Xu Kunhua, 28, comes to the Happiness Community Centre once a year to renew her temporary residence permit at the public security office. She migrated from rural Guangxi 10 years ago while still a teenager. Finding work was hard at first, Xu says, but she eventually got a job in a clothing factory. Today she and husband peddle small hardware items. She doesn’t think about returning to Guangxi, but home ownership and permanent residence are beyond her reach.

Policy makers must act now to ensure that the growing ranks of city dwellers, including poor migrants, will have adequate housing, services and employment opportunities in the future, The State of World Population 2007 argues. In addition, as the report points out, urbanization policies must also assist rural people displaced when cities expand.

Working hard and prospering

Peasants turned business owners He Aijin and Liang Tianning. Photo: William Ryan/UNFPA

Former farmers He Aijin, 40, and husband Liang Tianning, 47, are sharing in Shunde’s wealth. A few years after their land was taken over for urban development, they managed to establish a profitable business selling roast goose in a busy market. Together, they earn about $900 a month and live with their two sons in a 4-storey house.
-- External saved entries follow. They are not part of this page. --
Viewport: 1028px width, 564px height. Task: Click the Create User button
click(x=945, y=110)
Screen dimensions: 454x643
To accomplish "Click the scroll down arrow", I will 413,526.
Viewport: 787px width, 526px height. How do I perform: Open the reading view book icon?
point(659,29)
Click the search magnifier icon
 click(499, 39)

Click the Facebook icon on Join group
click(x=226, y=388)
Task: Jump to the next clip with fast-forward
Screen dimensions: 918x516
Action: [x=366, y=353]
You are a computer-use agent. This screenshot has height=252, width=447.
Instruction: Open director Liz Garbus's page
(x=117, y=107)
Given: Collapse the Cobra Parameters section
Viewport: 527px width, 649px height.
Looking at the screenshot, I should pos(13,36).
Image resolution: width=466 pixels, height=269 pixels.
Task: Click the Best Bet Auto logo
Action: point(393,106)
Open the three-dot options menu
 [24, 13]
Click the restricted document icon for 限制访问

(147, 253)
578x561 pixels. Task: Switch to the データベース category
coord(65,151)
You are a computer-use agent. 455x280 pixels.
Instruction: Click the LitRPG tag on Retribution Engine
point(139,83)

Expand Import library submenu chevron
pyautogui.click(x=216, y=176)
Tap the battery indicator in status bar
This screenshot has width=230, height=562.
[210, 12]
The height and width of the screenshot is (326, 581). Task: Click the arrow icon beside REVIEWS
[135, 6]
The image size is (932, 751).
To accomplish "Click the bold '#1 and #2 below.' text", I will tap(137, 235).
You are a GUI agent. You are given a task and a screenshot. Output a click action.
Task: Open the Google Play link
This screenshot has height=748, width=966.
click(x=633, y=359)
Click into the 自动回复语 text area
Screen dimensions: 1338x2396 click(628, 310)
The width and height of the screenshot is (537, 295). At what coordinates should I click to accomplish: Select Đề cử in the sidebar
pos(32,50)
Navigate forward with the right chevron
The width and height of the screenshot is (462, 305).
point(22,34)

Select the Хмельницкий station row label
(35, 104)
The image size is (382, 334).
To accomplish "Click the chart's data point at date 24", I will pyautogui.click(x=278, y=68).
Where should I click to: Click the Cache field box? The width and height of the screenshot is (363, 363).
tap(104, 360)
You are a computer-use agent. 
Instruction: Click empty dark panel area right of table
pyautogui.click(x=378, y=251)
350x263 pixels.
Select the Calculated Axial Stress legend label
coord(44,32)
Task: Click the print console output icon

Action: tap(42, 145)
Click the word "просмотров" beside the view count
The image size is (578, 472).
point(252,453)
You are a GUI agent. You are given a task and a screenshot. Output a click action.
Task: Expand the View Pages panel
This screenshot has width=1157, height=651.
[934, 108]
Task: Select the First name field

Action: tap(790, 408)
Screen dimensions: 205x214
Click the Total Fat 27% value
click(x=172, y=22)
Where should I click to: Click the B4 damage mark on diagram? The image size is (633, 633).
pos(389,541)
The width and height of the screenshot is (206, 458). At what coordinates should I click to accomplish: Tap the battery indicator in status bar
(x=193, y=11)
They have four employees, all migrants, who are each paid about $200 per month.

"Several families from our former village have their own businesses,” He Aijin notes. “Some are cooperating with others to manage a bigger business. And some people are even playing the stock market.”

In Shunde, the optimism is infectious, even among those of modest means. Hope shines in the eyes of Zhao Zhihua, an 18-year-old waitress at the Feng Cheng Hotel in downtown Daliang. Her family came from Hunan in 2005 and lives in a small rented room. Her father sells eggs. Zhao gets just three days off a month and makes only $130, which she gives to her parents. But she loves living in the city.

“The first time I came here I was so shocked by all the tall buildings. It was so beautiful. Everyone was very nice to me. And there is such an impressive variety of food here. It’s so much better than in my hometown.

“When I see all this new construction, I think the city will become more and more prosperous,” Zhao adds.

Shunde’s prosperity is exceptional and undeniable. But as in other growing cities in China and throughout the developing world, as UNFPA’s flagship report stresses, a bright future will depend on actions taken now to make sure that urbanization’s benefits are widely shared.